# [Given passage]
Single elimination tournaments are one of the most well-known types of tournament formats that sport programmers use.  There
are many advantages to programming a single elimination tournament, but like round robin tournaments, single elimination
tournaments also have some disadvantages.  Participants generally understand single elimination tournaments, and they produce
a true winner at the end of tournament play.

Single elimination tournaments also work well as post-season playoff formats after round robin tournaments are played.
Programmers are able to seed teams/players based on their performance in the round robin, allowing for better competition as
the tournament progresses.  If the highest seeds all "take care of business" and win their games, the #1 and #2 seeded teams
will face each other in the final.  Something a tournament programmer wants to avoid, however, is having the #1 and #2 seeds
face each other in a round OTHER THAN the finals.  Sometimes, it is not always apparent to the programmer how teams
should be seeded.  The programmer might not have insight regarding the teams' ability, or past performance.  In these cases, it
might be necessary to do a random draw to determine seeds, or the programmer may choose to seed based on order of entry.

We will see later that single elimination tournaments are based on powers of 2.  That is, when the tournament size is a power of
2 (2, 4, 8, 16, 32, 64, 128, 256, ...) there will be NO first round byes.  A "bye" game in a single elimination tournament only
occurs in the first round, and byes are generally awarded to the highest seeded teams.  Teams who receive a first round "bye"
will play their first game in the second round.  Byes are determined by taking the number of teams in the tournament (n) and
subtracting the number from the NEXT HIGHEST power of 2.  For example, in a single elimination tournament with 14 teams,
you would take the next highest power of 2 (16) and subtract 14 from it:

16-14 = 2

Therefore, there will be 2 byes in the first round for your single elimination tournament with 14 teams.

Entries on target coordinates:
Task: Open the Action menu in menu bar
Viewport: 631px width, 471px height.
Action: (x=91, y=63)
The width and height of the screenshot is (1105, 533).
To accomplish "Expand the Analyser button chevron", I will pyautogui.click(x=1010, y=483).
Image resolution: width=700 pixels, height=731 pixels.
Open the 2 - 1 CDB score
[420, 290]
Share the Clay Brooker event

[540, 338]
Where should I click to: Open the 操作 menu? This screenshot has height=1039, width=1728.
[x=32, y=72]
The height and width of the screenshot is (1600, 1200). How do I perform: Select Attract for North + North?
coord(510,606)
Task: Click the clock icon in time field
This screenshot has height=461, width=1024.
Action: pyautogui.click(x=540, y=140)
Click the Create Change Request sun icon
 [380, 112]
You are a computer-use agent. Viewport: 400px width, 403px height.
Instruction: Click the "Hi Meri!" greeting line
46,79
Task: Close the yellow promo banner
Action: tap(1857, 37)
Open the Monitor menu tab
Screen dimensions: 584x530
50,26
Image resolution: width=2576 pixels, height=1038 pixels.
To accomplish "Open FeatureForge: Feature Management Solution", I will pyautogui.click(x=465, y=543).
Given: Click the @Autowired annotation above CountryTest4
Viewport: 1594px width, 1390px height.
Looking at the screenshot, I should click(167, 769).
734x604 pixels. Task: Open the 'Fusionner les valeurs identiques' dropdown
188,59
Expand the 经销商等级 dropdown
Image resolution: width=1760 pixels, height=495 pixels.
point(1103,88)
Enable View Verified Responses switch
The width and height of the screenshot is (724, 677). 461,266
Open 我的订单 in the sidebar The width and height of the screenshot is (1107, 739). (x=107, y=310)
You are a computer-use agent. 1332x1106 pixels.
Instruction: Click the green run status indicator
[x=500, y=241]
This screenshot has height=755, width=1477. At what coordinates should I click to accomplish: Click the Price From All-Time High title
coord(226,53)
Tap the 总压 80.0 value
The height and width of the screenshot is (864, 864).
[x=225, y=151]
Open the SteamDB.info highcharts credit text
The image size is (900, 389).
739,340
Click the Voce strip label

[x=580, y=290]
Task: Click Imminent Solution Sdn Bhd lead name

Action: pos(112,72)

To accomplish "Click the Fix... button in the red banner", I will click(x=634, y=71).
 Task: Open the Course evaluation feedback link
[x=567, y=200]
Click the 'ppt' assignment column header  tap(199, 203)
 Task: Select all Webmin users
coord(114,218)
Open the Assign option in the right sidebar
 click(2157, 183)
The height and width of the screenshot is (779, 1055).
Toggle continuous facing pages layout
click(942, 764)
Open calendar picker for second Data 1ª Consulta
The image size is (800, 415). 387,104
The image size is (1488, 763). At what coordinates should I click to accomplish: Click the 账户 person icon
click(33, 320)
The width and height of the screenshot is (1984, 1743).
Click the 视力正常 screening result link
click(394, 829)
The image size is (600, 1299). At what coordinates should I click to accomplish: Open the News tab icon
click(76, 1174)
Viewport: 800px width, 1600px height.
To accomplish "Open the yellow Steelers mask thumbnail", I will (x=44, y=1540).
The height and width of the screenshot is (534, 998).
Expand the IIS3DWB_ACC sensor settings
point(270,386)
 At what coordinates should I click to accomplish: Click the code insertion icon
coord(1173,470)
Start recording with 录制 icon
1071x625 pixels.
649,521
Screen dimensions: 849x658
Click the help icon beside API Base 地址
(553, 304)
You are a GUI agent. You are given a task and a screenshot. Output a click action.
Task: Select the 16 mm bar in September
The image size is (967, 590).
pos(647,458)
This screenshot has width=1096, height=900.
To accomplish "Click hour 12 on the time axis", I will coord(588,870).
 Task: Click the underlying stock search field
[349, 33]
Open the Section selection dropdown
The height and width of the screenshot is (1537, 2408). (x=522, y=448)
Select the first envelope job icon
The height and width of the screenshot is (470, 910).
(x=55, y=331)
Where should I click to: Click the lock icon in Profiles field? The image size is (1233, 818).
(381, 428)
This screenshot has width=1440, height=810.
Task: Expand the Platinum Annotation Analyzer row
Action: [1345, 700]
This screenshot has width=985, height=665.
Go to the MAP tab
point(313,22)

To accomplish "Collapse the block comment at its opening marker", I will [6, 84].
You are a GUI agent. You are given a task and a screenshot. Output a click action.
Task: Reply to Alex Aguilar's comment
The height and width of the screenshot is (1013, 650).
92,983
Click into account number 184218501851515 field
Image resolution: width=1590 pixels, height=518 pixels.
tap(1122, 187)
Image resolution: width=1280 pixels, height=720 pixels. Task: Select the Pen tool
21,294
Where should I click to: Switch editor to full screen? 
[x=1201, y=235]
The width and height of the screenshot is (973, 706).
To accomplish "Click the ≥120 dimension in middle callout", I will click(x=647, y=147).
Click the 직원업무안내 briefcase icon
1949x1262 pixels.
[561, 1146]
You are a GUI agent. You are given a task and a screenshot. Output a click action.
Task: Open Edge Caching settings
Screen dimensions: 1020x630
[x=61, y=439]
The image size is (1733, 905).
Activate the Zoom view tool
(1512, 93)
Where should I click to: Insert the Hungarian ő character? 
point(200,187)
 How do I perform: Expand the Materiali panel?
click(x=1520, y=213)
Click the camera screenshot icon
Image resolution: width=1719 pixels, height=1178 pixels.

# [Given instruction 1]
Duplicate the part of the passage on single elimination tournaments starting with "Single elimination tournaments also" and going on through "order of entry.".
# [Given instruction 2]
List every tournament size that the passage on single elimination tournaments gives as a power of 2 with no first-round byes.
# [Given instruction 3]
Take the passage on single elimination tournaments further, beginning after its final sentence.
These rows are separate material, unrelated to the passage on single elimination tournaments.

# [Task result 1]
Single elimination tournaments also work well as post-season playoff formats after round robin tournaments are played.
Programmers are able to seed teams/players based on their performance in the round robin, allowing for better competition as
the tournament progresses.  If the highest seeds all "take care of business" and win their games, the #1 and #2 seeded teams
will face each other in the final.  Something a tournament programmer wants to avoid, however, is having the #1 and #2 seeds
face each other in a round OTHER THAN the finals.  Sometimes, it is not always apparent to the programmer how teams
should be seeded.  The programmer might not have insight regarding the teams' ability, or past performance.  In these cases, it
might be necessary to do a random draw to determine seeds, or the programmer may choose to seed based on order of entry.

# [Task result 2]
2, 4, 8, 16, 32, 64, 128, 256

# [Task result 3]
When drawing tournament brackets, it is important to FIRST have all of the teams or participants registered in your
tournament.  It is difficult to place teams in the tournament draw after you have already scheduled your tournament, so you
should make sure that all team entries have been received before scheduling your tournament.  Remember, single elimination
tournaments are based on powers of 2, so your tournament bracket should be balanced in such a way that from the second
round through the final round, the same number of teams will be in the upper half of the bracket as will be in the lower half of
the bracket.  This may not be true for the first round, due to the possible presence of bye games in the first round.

When you are ready to draw your tournament bracket, you may choose to draw and "implied bye" bracket or an "explicit bye"
bracket.  Implied bye games are not indicated on the tournament bracket....rather, blank spaces replace first round bye games
and only second round games appear.  Explicit bye brackets show all bye games by placing the word "bye" or drawing an "x"
through the bye game.  For the purposes of this course, it is easier to draw explicit bye brackets, to more easily accommodate
seeding and placing of bye games.  We will focus on this type of bracket from here on out.

Begin by taking the number of teams you have in your tournament....lets say 7.  Always use the bracket format for the NEXT
HIGHEST power of two...in our case here, you would use an 8 team bracket.  If you had 12 teams in your tournament, you
would use a 16 team bracket, if you had 23 teams in your tournament, you would use a 32 team bracket, etc.  You can see
examples of different sized brackets on pages 143-145 of the text.

After you choose your bracket, you must determine your tournament SEEDS.  Remember, the easiest way to determine seeds
is to look at past performance or team's ability.  If you do not know this information, random seeding is possible.  You can see
an example of how to seed a single elimination tournament bracket by referring to page 111 in the text.

After drawing the bracket and determining your seeds, you must place your BYE games.  The number of BYE games is equal
to the number of teams in your tournament subtracted from the next highest power of 2 (or in this case, the size of the bracket
you initially drew).  In our example, we have 7 teams in our tournament.  The next highest power of 2 is 8, so 8-7 =1, giving us
1 bye game.  Go down your tournament bracket and draw a line through every game that is represented by a seed higher than
7.  In our example, you would draw a line through the game matchup 1 vs. 8, because we only have 7 teams in the tournament.

Once you have completed placing your bye games, you are ready to schedule your tournament games!

There are basically three variables that a sports programmer needs to know in order to schedule a single elimination
tournament.  They are the number of entries in the tournament (n), the number of days needed to conduct the
tournament, and the number of games needed to play each day of the tournament.  By knowing any of these two
variables, the programmer can figure out the third.  The first step for the programmer, therefore, is to figure out which piece of
information they need to figure out.
 

Here's how it works....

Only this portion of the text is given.